• _ABOUT THIS TASK_
Please restate word for word, and with nothing added, the lines that run from the one holding "The height and width of the screenshot is (600, 600)." to the end of the entries below.

Collected data
----

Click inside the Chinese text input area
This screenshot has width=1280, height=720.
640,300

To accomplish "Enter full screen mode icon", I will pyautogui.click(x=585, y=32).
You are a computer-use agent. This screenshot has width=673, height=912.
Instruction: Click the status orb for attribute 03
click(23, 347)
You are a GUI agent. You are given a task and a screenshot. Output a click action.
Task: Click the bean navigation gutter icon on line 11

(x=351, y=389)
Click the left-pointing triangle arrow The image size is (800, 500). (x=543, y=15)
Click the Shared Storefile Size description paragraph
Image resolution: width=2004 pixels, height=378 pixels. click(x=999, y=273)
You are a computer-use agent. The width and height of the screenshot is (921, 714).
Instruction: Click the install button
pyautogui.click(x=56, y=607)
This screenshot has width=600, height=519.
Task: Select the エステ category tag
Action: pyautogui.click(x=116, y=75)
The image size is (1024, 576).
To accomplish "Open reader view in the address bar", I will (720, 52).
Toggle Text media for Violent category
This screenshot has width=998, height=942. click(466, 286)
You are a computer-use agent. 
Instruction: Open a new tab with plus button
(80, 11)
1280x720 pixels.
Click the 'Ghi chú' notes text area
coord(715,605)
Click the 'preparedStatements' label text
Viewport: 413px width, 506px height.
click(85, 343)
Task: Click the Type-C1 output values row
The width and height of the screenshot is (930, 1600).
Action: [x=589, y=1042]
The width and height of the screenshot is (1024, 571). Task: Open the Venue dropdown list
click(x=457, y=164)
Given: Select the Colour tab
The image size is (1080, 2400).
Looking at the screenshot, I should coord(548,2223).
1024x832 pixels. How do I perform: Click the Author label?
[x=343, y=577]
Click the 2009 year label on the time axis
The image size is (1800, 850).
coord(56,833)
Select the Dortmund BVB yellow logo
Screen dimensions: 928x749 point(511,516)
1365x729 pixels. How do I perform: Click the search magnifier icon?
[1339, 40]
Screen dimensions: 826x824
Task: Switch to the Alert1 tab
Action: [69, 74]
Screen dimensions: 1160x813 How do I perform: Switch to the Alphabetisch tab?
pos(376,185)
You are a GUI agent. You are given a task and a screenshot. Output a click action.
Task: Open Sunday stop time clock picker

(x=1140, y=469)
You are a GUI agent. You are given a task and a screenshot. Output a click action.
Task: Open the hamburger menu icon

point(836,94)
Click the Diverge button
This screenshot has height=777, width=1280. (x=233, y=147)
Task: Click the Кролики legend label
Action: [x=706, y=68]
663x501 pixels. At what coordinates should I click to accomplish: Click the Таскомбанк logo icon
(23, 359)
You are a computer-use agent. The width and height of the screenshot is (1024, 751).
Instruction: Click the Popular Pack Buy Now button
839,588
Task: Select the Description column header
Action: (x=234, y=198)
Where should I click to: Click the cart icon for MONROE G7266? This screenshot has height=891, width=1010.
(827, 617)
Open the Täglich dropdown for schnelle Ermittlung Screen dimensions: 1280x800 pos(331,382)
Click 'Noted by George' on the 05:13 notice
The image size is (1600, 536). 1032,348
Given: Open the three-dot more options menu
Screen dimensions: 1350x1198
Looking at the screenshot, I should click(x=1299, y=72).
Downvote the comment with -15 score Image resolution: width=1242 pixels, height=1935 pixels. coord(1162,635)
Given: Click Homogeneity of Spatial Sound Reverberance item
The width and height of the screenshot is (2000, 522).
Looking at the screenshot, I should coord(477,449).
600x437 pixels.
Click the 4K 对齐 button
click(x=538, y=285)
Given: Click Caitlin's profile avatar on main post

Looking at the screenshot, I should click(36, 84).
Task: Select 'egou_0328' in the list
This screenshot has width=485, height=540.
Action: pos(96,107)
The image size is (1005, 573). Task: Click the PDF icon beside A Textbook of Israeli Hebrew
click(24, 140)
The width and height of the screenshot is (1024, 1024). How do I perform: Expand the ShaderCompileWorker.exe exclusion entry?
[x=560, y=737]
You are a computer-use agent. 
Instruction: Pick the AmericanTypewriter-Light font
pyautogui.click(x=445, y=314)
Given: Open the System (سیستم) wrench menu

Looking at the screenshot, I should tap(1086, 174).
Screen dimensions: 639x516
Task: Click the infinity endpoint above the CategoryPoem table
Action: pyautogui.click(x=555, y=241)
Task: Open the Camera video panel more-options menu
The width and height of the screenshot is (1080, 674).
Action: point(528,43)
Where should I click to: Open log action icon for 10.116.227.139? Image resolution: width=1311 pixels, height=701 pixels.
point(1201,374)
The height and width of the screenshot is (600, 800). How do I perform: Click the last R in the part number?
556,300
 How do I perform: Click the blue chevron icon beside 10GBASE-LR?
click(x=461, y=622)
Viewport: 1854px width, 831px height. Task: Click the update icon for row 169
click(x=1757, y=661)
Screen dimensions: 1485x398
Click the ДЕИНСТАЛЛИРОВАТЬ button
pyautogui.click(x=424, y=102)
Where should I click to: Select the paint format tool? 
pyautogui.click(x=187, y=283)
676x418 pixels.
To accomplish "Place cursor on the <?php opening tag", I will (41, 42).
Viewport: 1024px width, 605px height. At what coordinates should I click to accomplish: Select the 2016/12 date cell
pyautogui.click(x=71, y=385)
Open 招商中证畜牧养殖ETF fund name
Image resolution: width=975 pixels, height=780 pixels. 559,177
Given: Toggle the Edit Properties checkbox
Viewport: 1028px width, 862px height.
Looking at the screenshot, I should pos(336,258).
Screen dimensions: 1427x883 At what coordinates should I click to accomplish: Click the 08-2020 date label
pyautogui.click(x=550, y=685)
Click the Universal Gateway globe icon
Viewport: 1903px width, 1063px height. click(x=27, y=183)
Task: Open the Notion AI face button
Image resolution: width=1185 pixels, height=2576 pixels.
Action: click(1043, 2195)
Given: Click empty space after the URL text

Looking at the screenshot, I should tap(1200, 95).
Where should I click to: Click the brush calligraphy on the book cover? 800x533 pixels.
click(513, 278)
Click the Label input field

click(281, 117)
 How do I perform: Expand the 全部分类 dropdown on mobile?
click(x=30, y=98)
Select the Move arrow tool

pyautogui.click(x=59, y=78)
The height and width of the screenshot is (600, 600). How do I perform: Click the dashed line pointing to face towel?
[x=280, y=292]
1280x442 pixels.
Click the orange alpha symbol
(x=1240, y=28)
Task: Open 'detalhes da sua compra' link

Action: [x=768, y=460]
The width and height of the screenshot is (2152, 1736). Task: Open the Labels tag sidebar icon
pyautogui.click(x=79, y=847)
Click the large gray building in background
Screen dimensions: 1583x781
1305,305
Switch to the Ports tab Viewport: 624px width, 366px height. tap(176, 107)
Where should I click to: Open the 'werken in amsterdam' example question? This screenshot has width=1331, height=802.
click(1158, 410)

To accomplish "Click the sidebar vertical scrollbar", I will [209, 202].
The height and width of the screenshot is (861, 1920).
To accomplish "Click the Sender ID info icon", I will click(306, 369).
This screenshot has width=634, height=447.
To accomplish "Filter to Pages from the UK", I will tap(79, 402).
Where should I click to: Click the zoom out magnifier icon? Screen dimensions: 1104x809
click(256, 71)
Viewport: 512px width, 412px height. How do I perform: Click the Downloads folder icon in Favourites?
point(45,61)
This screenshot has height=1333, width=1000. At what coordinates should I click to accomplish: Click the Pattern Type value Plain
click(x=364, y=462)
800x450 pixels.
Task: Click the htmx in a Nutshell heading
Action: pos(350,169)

----

• _RESPONSE TO THIS EXERCISE_
The height and width of the screenshot is (600, 600). How do I perform: Click the dashed line pointing to face towel?
[x=280, y=292]
1280x442 pixels.
Click the orange alpha symbol
(x=1240, y=28)
Task: Open 'detalhes da sua compra' link

Action: [x=768, y=460]
The width and height of the screenshot is (2152, 1736). Task: Open the Labels tag sidebar icon
pyautogui.click(x=79, y=847)
Click the large gray building in background
Screen dimensions: 1583x781
1305,305
Switch to the Ports tab Viewport: 624px width, 366px height. tap(176, 107)
Where should I click to: Open the 'werken in amsterdam' example question? This screenshot has width=1331, height=802.
click(1158, 410)

To accomplish "Click the sidebar vertical scrollbar", I will [209, 202].
The height and width of the screenshot is (861, 1920).
To accomplish "Click the Sender ID info icon", I will click(306, 369).
This screenshot has width=634, height=447.
To accomplish "Filter to Pages from the UK", I will tap(79, 402).
Where should I click to: Click the zoom out magnifier icon? Screen dimensions: 1104x809
click(256, 71)
Viewport: 512px width, 412px height. How do I perform: Click the Downloads folder icon in Favourites?
point(45,61)
This screenshot has height=1333, width=1000. At what coordinates should I click to accomplish: Click the Pattern Type value Plain
click(x=364, y=462)
800x450 pixels.
Task: Click the htmx in a Nutshell heading
Action: pos(350,169)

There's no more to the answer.